We were not participating in the live
market because of the MLK holiday, but we did run the Mandelbrot algorithmic
routine on our “sandbox” system, which we use for research and development. The
routine took on a long trade (expecting the pair to rise) in the Single Currency,
which was a successful one (see chart above).
The pair has, however, fallen back
overnight to start the current session at a level that is pretty much where it
was at the start of the trade illustrated. All await the words of Senor Mario
Draghi on this coming Thursday.
Is
the SNB back in the Forex market?
After causing mayhem in the global Foreign
Exchange markets by announcing the abandonment of the peg to the Euro that it
had established for the Swiss franc, one could be forgiven for thinking that
the Swiss National Bank had made something of a miscalculation in terms of its
projections for the outcome of its actions. Its governors seemed to have placed
an overreliance on the new negative deposit rates to maintain stability in the
value of the Swiss unit against the Euro, the currency of its biggest trading
partner. If 1.20 to the Euro was bad for exports, then near parity, where it
has hovered for the last couple of trading days, must be an awful lot worse.

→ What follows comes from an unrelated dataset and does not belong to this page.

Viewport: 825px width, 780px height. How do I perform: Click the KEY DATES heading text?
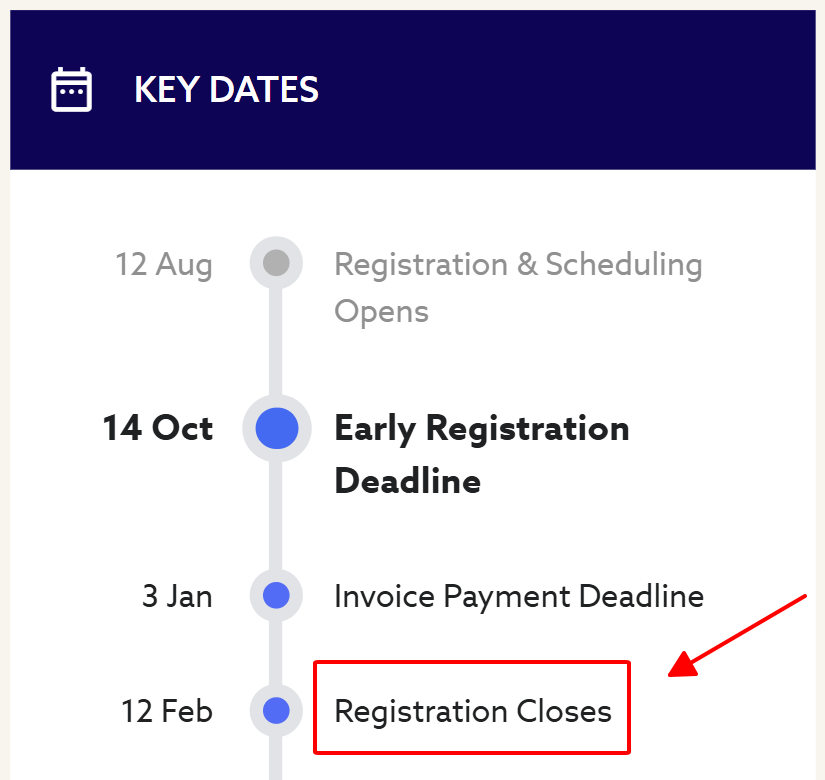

And there is some evidence to suggest
that even that level of close to parity is somewhat contrived. The SNB never
said it was going to stop intervening in the Forex markets. Some observers are
of the opinion that the SNB is still the only real counterparty for the sale of
Euros against the Swissie, and that it is this fact that keeps the pair from
falling even further (a fall in EURCHF means a stronger franc). That leaves
exactly the same risks in place for anyone who contemplates a position in
EURCHF, as were there prior to last Thursday.